BEGIN Exercise data
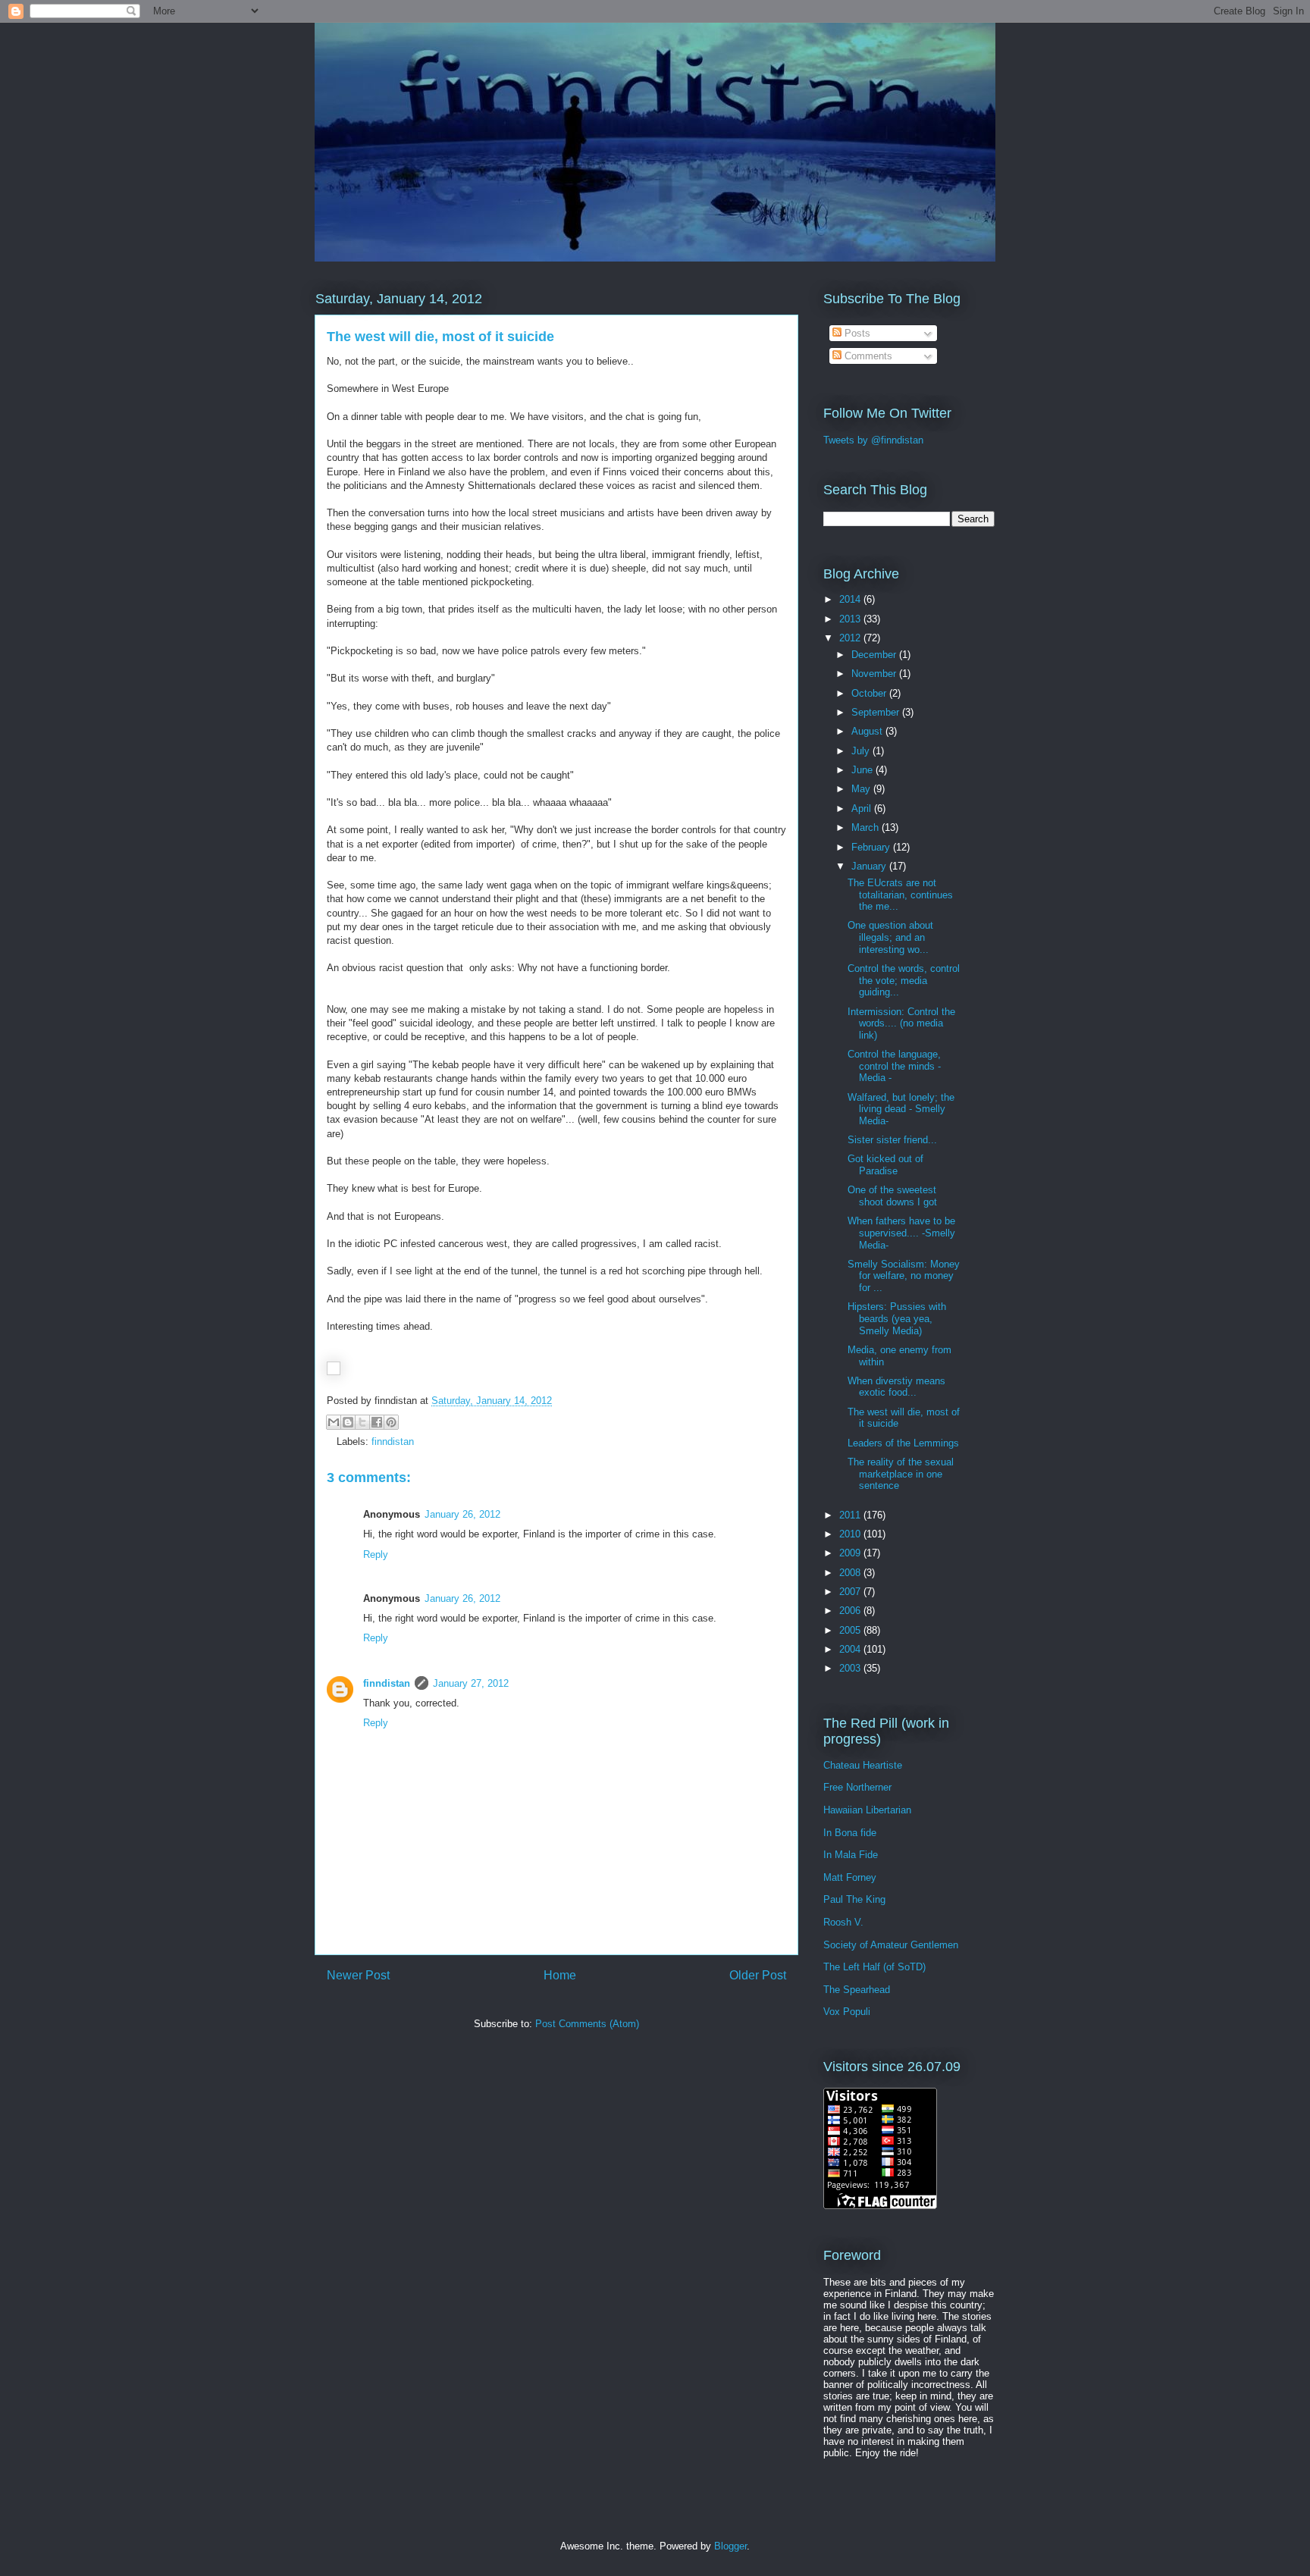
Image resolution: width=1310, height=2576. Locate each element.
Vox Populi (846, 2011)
END Exercise data
BEGIN Exercise data
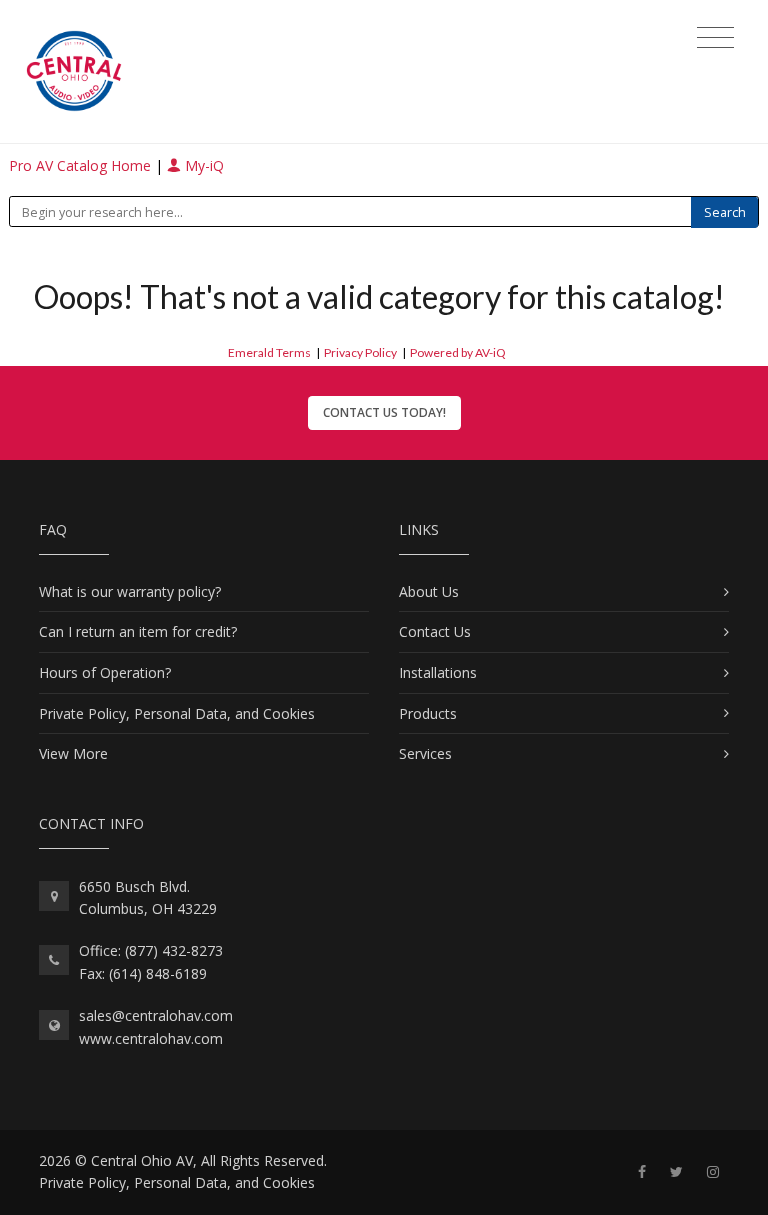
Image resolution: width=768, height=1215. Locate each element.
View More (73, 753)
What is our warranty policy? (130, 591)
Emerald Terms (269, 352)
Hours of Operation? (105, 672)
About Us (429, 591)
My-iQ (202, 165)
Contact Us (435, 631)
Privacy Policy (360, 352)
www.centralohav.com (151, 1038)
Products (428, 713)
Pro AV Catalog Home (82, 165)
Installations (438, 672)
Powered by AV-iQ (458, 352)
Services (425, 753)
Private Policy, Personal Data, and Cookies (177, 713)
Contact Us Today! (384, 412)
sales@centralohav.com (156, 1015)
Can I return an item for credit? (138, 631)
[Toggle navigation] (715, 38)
END Exercise data
Once the line with "Image resolution: width=1310, height=2576." is found in the records above, print exactly that line and every line after it through the line with "Vox Populi (846, 2011)".

Image resolution: width=1310, height=2576. Locate each element.
Vox Populi (846, 2011)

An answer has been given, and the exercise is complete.